Skyloft has a small cemetery. In it are monuments that visitors from off-island often mistake for individual memorials. Each stone in our graveyard serves as a marker for an entire family or clan. Names are etched into a family's stone when a member of that family passes on. There are remains buried in the cemetery, but they're in small urns of ashes or boxes of bones. Myths about the Surface tell of a time when people were buried – body entire – in the ground, but it has never been able to be done in Skyloft, for the space we have and the depth of our earth are limited.

Most of our citizens die without leaving remains. Some of our number have met death by falling into the Sea of Clouds, but more than that, most opt for a Sky Burial. This kind of funeral is the default for fallen Skyloft Knights.

When a knight or a civilian who has previously made a request for a Sky Burial dies of sickness or accident or some other thing that leaves the loved ones that remain a body to take care of, the Skyloft Knights erect a pyre for them out of any wood or support material available near one of the diving-docks. The deceased is cleaned and dressed in their best – their uniform if they were a knight – and hoisted up onto the pyre. There, below, they that loved them gather, hold service and talk of their good memories. Inevitably, before the sun sets on that day, the Loftwing belonging to the deceased will swoop down and gather the body up in its talons to take off into the sky.

It is said that the Loftwing takes them to the Loftwings' secret graveyard where it, too, dies – beside its human. All that is known for sure is that Loftwings belonging to the dead are never seen again after the funerals.

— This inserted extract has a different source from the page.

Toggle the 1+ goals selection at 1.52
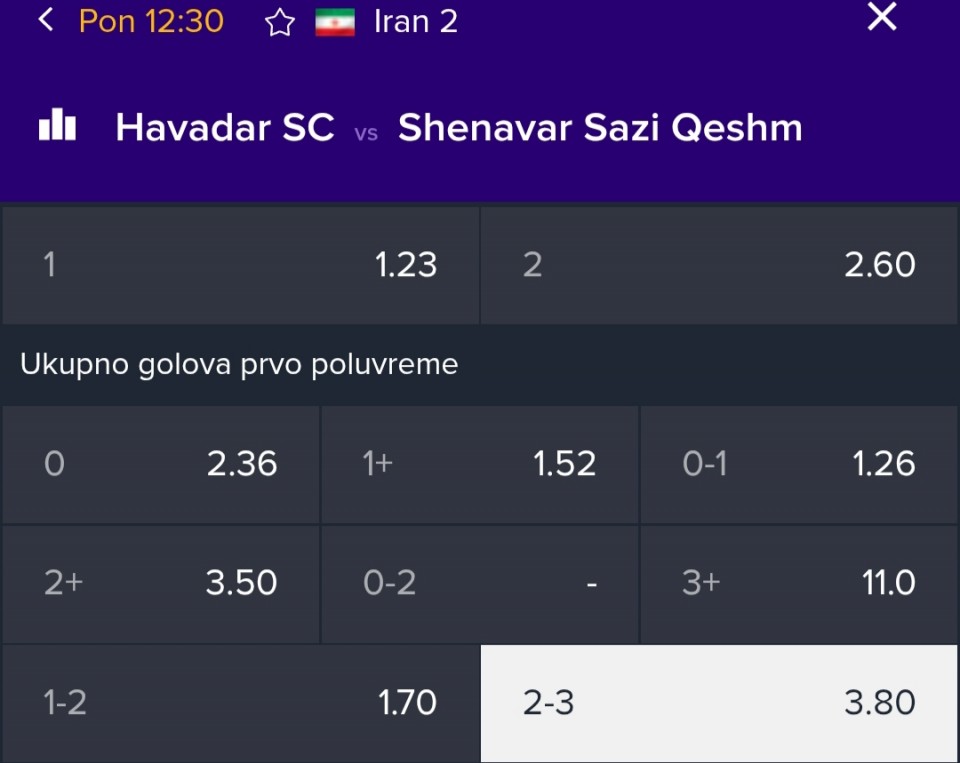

This is the usual way of things. Loftwings often outlive their riders. It is a gut-wrenching thing to see the Loftwing belonging to a terminally ill person pacing outside their home, calling and crying. If a riders fall from the sky and are lost in the Sea of Clouds, their Loftwings have been known to circle the area where they fell continuously until they exhaust themselves and also fall. All attempts by mounted knights to steer a bereft Loftwing from its vigil have been met with failure. The Skyloft Knights, however, always make the attempt to save the bird.

It is a far worse thing to watch a man lose his Loftwing. Very few, indeed, have ever seen their birds succumb to injury or illness, but when it happens, the former rider is grounded for the remainder of their lives. They often take a feather or two from their fallen bird before the animal is committed to the Sea of Clouds. Bereft riders describe their grief in terms like that of losing a spouse or a child. If they ever need to be taken off-island, they are carried by friends, family, or one of the knights, but it never is the same as riding the skies on their own.

There are a few stories in which a bird and rider have been found in one of the fields of Skyloft, lying still together. It is said that as far as ways go to leave the world, that this is the ideal.

Our legends say that the souls of birds and riders ever fly together in the golden skies of the Sacred Realm. Even those that disbelieve the legends can appreciate the strength of the partnership – longer than a wingspan, deeper than time and vaster than the sky.